[Collected data entries]
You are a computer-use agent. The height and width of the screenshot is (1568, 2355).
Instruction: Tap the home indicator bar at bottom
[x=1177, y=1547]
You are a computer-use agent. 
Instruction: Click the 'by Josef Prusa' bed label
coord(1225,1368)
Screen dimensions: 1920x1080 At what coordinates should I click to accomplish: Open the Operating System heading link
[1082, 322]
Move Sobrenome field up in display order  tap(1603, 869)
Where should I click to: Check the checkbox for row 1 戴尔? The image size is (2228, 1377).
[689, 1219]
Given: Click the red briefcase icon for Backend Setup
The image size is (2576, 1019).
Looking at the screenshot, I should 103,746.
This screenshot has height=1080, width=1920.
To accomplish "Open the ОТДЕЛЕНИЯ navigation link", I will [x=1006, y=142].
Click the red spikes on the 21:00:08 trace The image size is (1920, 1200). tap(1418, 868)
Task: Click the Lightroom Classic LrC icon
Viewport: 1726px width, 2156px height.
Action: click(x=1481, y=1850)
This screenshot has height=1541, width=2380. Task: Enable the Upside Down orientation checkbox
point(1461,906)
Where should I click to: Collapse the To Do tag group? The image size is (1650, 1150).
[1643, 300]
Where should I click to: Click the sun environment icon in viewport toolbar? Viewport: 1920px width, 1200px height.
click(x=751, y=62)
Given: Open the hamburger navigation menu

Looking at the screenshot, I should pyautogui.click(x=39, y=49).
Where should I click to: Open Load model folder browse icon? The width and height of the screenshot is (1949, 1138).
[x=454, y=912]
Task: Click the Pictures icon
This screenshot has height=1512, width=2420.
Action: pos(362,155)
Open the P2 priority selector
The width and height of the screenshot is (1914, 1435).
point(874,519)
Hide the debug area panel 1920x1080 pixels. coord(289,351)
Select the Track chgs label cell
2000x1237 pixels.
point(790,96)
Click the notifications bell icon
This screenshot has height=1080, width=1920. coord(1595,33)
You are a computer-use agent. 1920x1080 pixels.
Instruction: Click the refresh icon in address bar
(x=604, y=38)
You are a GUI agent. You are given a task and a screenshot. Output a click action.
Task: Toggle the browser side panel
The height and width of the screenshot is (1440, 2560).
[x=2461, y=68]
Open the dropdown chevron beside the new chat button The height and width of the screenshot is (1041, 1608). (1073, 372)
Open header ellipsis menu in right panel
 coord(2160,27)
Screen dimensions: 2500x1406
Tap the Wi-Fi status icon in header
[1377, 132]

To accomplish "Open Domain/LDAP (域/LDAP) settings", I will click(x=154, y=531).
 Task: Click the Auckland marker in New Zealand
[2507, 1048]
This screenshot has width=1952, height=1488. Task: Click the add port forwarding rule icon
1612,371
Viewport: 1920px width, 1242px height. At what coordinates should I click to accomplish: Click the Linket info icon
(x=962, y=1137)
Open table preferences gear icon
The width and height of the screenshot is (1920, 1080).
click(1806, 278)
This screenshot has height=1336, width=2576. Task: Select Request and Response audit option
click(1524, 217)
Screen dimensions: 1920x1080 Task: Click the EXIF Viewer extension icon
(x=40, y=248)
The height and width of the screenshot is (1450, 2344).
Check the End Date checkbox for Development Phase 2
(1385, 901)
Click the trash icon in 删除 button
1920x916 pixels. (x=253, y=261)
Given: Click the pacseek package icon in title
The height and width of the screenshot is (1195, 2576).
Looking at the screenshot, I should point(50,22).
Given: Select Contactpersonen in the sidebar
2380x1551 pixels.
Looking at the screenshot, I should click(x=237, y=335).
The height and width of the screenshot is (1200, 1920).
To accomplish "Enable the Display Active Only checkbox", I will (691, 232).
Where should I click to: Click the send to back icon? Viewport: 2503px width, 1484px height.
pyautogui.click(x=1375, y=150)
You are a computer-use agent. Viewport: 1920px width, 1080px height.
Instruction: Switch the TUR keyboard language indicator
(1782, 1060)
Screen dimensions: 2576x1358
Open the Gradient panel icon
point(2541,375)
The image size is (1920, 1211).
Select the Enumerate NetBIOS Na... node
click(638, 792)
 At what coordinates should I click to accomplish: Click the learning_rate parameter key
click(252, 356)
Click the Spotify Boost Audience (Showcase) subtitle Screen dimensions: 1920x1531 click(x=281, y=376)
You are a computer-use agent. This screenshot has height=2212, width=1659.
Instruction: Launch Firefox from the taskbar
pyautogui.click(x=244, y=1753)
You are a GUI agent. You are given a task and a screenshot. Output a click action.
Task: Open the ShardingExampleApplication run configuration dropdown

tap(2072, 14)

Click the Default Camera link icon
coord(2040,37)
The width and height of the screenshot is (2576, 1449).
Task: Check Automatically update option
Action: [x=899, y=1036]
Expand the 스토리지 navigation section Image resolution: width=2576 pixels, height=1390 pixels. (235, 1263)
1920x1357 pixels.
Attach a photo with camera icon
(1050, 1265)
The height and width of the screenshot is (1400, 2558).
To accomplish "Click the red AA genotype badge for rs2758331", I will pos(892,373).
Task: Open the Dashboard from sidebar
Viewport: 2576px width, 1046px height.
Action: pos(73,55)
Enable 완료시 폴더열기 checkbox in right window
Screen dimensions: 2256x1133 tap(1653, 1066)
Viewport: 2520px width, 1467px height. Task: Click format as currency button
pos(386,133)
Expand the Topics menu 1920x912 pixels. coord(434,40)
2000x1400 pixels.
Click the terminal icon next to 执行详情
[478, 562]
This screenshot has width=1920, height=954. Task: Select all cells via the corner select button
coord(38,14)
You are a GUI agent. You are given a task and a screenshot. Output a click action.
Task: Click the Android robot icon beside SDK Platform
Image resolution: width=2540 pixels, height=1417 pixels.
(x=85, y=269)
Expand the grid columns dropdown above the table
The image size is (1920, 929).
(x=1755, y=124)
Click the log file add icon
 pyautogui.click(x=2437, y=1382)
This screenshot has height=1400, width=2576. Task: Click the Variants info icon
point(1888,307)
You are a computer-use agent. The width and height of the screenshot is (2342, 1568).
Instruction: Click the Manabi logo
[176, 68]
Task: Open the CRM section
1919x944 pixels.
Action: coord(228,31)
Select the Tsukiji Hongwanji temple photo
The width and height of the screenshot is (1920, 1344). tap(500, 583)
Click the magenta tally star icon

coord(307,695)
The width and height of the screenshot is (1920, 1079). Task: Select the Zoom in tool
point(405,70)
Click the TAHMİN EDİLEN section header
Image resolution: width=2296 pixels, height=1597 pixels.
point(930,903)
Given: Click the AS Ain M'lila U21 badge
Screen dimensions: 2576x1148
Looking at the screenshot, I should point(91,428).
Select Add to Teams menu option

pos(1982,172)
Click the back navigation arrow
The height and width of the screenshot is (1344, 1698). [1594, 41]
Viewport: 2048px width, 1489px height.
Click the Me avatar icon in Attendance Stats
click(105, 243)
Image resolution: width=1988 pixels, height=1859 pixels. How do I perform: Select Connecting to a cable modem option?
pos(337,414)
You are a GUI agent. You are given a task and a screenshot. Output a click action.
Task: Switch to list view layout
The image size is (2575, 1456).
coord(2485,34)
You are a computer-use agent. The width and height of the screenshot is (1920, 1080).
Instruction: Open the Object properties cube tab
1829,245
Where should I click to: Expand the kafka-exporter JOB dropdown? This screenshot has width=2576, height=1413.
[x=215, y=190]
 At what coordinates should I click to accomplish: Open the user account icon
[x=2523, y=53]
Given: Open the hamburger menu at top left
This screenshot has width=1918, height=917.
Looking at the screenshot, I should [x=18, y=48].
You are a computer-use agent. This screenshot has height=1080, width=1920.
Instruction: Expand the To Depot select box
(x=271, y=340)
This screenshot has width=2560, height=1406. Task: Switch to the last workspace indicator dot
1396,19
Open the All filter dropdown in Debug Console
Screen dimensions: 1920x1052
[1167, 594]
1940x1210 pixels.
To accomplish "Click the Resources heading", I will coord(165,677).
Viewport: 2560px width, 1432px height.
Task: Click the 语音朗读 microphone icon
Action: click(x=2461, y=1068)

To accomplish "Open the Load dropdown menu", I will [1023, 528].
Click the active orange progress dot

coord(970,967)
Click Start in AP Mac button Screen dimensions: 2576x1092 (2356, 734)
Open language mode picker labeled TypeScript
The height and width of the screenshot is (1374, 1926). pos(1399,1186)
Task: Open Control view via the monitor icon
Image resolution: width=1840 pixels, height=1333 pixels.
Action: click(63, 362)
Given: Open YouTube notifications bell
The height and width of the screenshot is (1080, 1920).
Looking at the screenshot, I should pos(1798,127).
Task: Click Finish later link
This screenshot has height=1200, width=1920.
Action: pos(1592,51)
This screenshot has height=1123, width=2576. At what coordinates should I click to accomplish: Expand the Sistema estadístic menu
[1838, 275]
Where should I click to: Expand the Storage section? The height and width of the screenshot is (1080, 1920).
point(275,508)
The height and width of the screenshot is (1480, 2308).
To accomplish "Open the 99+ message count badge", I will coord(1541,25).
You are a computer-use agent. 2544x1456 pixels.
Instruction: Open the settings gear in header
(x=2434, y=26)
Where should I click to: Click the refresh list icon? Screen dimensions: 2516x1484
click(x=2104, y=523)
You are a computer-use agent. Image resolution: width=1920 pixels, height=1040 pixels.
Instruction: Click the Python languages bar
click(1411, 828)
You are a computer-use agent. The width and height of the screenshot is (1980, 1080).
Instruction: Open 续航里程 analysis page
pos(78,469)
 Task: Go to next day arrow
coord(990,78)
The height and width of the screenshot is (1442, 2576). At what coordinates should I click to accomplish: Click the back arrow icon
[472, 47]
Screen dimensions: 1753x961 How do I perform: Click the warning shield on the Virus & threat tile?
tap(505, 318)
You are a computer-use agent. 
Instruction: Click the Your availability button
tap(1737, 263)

▶ [EXERCISE AIM]:
Lines with "beside" in the records above: copy every one of them.

▶ [ANSWER TO THIS EXERCISE]:
Open the dropdown chevron beside the new chat button The height and width of the screenshot is (1041, 1608). (1073, 372)
Task: Click the Android robot icon beside SDK Platform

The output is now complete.